**REQUISITI DEL COMPITO**
Le affermazioni seguenti concordano con il testo sul concetto dell'amore? Per ciascuna rispondi sì o no e riporta tra virgolette le parole del testo che lo decidono.
1. Nel testo si dichiara l'intenzione di postulare qualcosa a chi legge.
2. Il testo presenta l'appassimento delle piante come esempio di deperimento fisico.
3. Secondo il testo, l'amore è il bene che si contrappone al male.

**TESTO**
------------------------------------------------------------
IL
CONCETTO
DELL’AMORE
TEMA
CENTRALE DELLA LETTERATURA
Divagheremo questa volta
nientemeno che con una teoria sull’amore, così
legato, da sempre, all’arte scrittoria e alla stampa. Visto lo
spirito del libro, anche questa volta non desidero postulare nulla a
nessuno. Si tratta sempre di osservazioni del tutto soggettive e non
sottintendono nessuna intenzione di tono scolastico. Vi è un abisso tra
la natura dell’amore e l’idea culturale dell’amore poliedricamente
elaborata, a mio modesto avviso, naturalmente. L’amore, purgato di volta
in volta dalle mode letterarie della storia lo conosciamo tutti. La
psicologia moderna un bel mattino ha deciso di spogliare l’umano da
molte croste culturali lasciandolo nudo nel suo stato primitivo di
istintualità. L’animale uomo ha un
istinto di conservazione personificato, modificato dalla cultura. Alcuni
sono concordi nel supporre che tutte le
invenzioni culturali sono delle difese dall’angoscia, connaturata
negli animali ragionevoli, coscienti del loro destino di finibilità, non
solo, ma di probabile assenza salvifica post-mortale. Ma al di la delle
affermate teorie speculative o psico-scientifiche, il timore, o più
semplicemente il senso di finire, è presente in ogni forma cerebrale.
L’animale, a mezza strada tra l’uomo e la pianta, vessato o recluso
presenta gli stessi sintomi angosciosi dell’uomo ragionevole, che
sfociano, a lungo andare, nel disequilibrio. L’appassimento delle piante
è un chiaro esempio di deperimento fisico. Esse, istintivamente, (anche
se la terminologia è impropria) nei loro limiti compiono ogni sforzo per
riprendere vita e, nel caso di intervento dell’uomo o della natura, ce
la mettono tutta per risorgere. Io suppongo che una forma iniziale di
difesa, più comprensibile come senso
di conservazione, sia presente gia nello stadio fecondo pre-fetale. La
prima reazione ovulo-cellulare e quindi la difesa dall’estinzione, che
si accentua mano mano con lo sforzo neo-fetale contro la probabile
minaccia abortiva. La lotta con la finibilità, quindi, non e subito
istintuale-cerebrale pre-post-natale, ma è già presente con la
formazione delle prime cellule; diviene istintuale durante lo stadio
fetale avanzato, e si consolida in quello neonatale, onde perpetuarsi
nell’esistenza. Ma l’uomo, per sua sfortuna, e dotato di ragione ed ha
inventato la cultura che complica per subito esorcizzare questi timori
associati. Quindi alla difesa istintuale si aggiunge l’elaborazione
culturale dell’idea di morte, caratterizzata dal timore di una probabile
assenza salvifica. La confusione umana è concentrata nel sincretismo
Dio-Amore - Dio-Punitore. In realtà l’amore non è il bene che dualizza
il male, quindi Dio-demonio, ma amore come esorcismo della paura, non solo
di finire, ma di rivivere, dopo, nella sofferenza.
------------------------------------------------------------
**SEZIONE DATI**
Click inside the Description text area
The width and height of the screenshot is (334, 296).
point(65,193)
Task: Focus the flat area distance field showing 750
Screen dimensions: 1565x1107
------------------------------------------------------------
**COMPITO SVOLTO**
1. No: "non desidero postulare nulla a nessuno".
2. Sì: "L’appassimento delle piante è un chiaro esempio di deperimento fisico."
3. No: "In realtà l’amore non è il bene che dualizza il male".